→ **Problem requirements**
Copy the records exactly. Include every line.

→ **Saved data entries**
»»
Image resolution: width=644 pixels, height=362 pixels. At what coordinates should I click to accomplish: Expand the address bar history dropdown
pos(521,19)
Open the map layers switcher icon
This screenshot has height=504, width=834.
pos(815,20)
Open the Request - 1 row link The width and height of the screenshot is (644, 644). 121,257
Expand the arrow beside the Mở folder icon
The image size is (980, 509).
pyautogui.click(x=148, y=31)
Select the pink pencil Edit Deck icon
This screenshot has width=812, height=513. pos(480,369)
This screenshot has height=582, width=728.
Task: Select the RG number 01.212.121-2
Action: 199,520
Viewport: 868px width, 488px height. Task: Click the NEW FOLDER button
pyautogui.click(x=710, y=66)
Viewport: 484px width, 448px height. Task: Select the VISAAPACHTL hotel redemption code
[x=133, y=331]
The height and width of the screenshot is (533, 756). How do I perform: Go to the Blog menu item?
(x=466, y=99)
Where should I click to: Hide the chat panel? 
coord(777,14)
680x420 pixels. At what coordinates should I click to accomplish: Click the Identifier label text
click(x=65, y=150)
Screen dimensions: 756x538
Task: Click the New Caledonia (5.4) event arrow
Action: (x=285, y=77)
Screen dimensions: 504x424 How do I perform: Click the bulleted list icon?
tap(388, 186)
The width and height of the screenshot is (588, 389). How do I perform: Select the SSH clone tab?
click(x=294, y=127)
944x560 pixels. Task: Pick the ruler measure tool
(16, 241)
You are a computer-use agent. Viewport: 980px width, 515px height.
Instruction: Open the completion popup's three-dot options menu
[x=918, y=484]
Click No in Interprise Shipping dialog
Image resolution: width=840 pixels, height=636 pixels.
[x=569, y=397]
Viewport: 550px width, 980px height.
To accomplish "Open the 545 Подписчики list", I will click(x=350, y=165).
««
→ **The answer**
Image resolution: width=644 pixels, height=362 pixels. At what coordinates should I click to accomplish: Expand the address bar history dropdown
pos(521,19)
Open the map layers switcher icon
This screenshot has height=504, width=834.
pos(815,20)
Open the Request - 1 row link The width and height of the screenshot is (644, 644). 121,257
Expand the arrow beside the Mở folder icon
The image size is (980, 509).
pyautogui.click(x=148, y=31)
Select the pink pencil Edit Deck icon
This screenshot has width=812, height=513. pos(480,369)
This screenshot has height=582, width=728.
Task: Select the RG number 01.212.121-2
Action: 199,520
Viewport: 868px width, 488px height. Task: Click the NEW FOLDER button
pyautogui.click(x=710, y=66)
Viewport: 484px width, 448px height. Task: Select the VISAAPACHTL hotel redemption code
[x=133, y=331]
The height and width of the screenshot is (533, 756). How do I perform: Go to the Blog menu item?
(x=466, y=99)
Where should I click to: Hide the chat panel? 
coord(777,14)
680x420 pixels. At what coordinates should I click to accomplish: Click the Identifier label text
click(x=65, y=150)
Screen dimensions: 756x538
Task: Click the New Caledonia (5.4) event arrow
Action: (x=285, y=77)
Screen dimensions: 504x424 How do I perform: Click the bulleted list icon?
tap(388, 186)
The width and height of the screenshot is (588, 389). How do I perform: Select the SSH clone tab?
click(x=294, y=127)
944x560 pixels. Task: Pick the ruler measure tool
(16, 241)
You are a computer-use agent. Viewport: 980px width, 515px height.
Instruction: Open the completion popup's three-dot options menu
[x=918, y=484]
Click No in Interprise Shipping dialog
Image resolution: width=840 pixels, height=636 pixels.
[x=569, y=397]
Viewport: 550px width, 980px height.
To accomplish "Open the 545 Подписчики list", I will click(x=350, y=165).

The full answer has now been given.